Single-crystal EPR study of three radiation-induced defects (Al–O2 3−, Ti3+ and W5+) in stishovite

Abstract

Single-crystal electron paramagnetic resonance spectra of electron-irradiated stishovite, measured at temperatures from 3.5 to 294 K, reveal three S = 1/2 radiation-induced defects: an aluminum-associated oxygen hole center and two nd 1 centers (Ti3+ and W5+). The aluminum-associated oxygen hole center, characterized by an orthorhombic site symmetry, coaxial matrices of the electronic Zeeman g, nuclear hyperfine A(27Al) and nuclear quadrupole P(27Al), and the orientation of the g-minimum axis along an O–O direction and those of the unique A(27Al) and P(27Al) axes perpendicular to the O–O direction, is an Al–O2 3− center, with the unpaired electron equally distributed on two equatorial oxygen atoms of a substitutional Al3+ ion at the octahedral Si site.

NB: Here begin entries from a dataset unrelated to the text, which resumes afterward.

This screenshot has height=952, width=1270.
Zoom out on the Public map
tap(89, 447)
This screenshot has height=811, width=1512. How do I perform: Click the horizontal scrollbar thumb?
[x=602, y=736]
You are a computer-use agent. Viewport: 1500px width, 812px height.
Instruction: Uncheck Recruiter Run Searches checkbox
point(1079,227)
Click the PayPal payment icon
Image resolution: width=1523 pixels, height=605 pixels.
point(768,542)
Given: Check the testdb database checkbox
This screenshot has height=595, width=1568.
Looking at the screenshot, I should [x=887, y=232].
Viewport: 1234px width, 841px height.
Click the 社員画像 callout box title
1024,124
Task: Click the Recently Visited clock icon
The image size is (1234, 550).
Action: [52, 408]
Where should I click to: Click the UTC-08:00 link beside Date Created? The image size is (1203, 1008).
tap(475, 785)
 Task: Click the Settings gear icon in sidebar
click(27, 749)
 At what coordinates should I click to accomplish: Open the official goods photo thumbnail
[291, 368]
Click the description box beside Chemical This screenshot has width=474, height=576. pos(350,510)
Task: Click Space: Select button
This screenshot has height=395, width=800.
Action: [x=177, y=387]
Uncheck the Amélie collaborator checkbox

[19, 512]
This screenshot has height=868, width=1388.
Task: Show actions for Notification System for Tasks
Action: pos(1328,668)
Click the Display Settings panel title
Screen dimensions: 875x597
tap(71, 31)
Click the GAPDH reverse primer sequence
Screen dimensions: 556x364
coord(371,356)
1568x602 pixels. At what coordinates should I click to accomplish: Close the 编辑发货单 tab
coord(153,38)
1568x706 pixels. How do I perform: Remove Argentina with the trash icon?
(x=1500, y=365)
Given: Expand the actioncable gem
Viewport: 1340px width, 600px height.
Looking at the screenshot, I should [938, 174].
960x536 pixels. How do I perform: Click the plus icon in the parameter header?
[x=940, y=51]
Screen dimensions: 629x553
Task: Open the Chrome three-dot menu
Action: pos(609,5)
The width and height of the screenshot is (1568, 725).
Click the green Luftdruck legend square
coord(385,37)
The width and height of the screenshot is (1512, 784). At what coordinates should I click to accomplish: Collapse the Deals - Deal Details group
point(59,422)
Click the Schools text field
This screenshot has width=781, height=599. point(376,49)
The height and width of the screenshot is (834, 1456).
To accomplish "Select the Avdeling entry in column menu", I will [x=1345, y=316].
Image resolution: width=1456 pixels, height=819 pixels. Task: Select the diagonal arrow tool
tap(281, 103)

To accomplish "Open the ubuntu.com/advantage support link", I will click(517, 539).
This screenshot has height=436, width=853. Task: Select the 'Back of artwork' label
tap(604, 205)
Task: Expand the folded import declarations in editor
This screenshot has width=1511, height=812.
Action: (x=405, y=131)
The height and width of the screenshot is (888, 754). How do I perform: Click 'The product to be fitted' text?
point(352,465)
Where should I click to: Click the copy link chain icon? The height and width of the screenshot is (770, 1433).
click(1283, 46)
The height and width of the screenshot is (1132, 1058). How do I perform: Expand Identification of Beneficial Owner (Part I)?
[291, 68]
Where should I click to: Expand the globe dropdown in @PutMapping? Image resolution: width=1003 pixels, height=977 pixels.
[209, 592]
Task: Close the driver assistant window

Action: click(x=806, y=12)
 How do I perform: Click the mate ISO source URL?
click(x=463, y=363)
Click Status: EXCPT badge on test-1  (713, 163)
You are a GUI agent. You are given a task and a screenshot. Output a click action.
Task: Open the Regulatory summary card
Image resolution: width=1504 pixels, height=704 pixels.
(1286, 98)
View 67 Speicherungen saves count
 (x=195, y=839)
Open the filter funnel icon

Fully optimized Al-doped structure, theoretical 27Al nuclear hyperfine and quadrupole coupling constants and directions, and 3D spin densities from periodic hybrid density functional theory calculations provide further support for this structural model. Spin Hamiltonian parameters of the Ti3+ and W5+ centers, which are confirmed by their diagnostic 47Ti, 49Ti and 183W hyperfine structures, arise from electron trapping on substitutional Ti4+ and W6+ ions at the octahedral Si site.